TASK:
Copy out each line of the data that contains "computer".

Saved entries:
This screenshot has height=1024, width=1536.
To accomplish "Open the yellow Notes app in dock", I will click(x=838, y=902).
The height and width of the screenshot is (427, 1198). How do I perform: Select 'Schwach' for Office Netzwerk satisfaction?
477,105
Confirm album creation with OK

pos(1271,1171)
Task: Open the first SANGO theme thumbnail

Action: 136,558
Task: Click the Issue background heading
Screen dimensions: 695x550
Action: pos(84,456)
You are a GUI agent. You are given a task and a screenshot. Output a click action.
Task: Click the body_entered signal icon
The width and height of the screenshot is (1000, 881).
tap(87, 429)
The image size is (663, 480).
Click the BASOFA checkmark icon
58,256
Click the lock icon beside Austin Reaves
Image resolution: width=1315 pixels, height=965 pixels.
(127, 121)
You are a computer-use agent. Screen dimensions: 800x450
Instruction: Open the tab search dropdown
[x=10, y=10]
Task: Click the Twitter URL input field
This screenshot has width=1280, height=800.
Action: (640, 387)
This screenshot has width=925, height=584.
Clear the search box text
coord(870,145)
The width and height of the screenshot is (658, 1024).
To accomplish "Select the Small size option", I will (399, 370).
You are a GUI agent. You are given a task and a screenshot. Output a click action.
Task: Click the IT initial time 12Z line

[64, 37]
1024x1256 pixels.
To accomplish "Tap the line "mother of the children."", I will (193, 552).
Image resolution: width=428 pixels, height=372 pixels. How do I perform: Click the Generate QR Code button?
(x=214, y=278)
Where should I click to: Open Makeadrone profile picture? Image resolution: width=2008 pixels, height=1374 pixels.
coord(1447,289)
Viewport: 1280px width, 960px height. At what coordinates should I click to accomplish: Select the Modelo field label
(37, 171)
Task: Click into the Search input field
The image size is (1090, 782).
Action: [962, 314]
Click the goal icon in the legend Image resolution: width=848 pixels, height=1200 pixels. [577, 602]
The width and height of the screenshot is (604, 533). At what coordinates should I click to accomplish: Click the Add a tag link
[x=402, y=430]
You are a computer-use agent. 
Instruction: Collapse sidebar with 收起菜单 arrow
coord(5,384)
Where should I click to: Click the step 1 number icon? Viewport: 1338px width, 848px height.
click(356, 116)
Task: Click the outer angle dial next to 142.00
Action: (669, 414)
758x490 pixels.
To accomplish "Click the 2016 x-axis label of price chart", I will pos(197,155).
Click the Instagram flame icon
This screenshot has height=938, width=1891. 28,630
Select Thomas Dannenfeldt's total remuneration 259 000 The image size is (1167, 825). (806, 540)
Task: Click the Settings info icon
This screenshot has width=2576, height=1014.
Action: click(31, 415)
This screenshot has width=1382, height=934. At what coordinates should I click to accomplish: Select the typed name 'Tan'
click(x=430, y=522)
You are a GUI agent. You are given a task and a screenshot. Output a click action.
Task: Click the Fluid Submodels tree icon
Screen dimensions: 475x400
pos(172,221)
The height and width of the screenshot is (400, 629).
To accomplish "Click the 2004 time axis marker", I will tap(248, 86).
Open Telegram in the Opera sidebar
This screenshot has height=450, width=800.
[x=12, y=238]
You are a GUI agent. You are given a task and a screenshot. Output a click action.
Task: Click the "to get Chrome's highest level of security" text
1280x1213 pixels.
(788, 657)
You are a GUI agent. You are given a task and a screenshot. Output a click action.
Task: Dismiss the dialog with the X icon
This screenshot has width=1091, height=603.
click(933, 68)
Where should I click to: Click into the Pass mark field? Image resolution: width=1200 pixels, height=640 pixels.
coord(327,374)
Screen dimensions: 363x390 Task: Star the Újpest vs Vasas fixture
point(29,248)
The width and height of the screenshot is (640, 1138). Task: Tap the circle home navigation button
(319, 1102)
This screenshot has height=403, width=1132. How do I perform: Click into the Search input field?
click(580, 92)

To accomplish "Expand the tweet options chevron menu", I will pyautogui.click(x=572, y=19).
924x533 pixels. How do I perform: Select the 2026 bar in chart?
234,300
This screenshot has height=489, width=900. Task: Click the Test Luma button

TASK RESPONSE:
You are a computer-use agent. Screen dimensions: 800x450
You are a computer-use agent. 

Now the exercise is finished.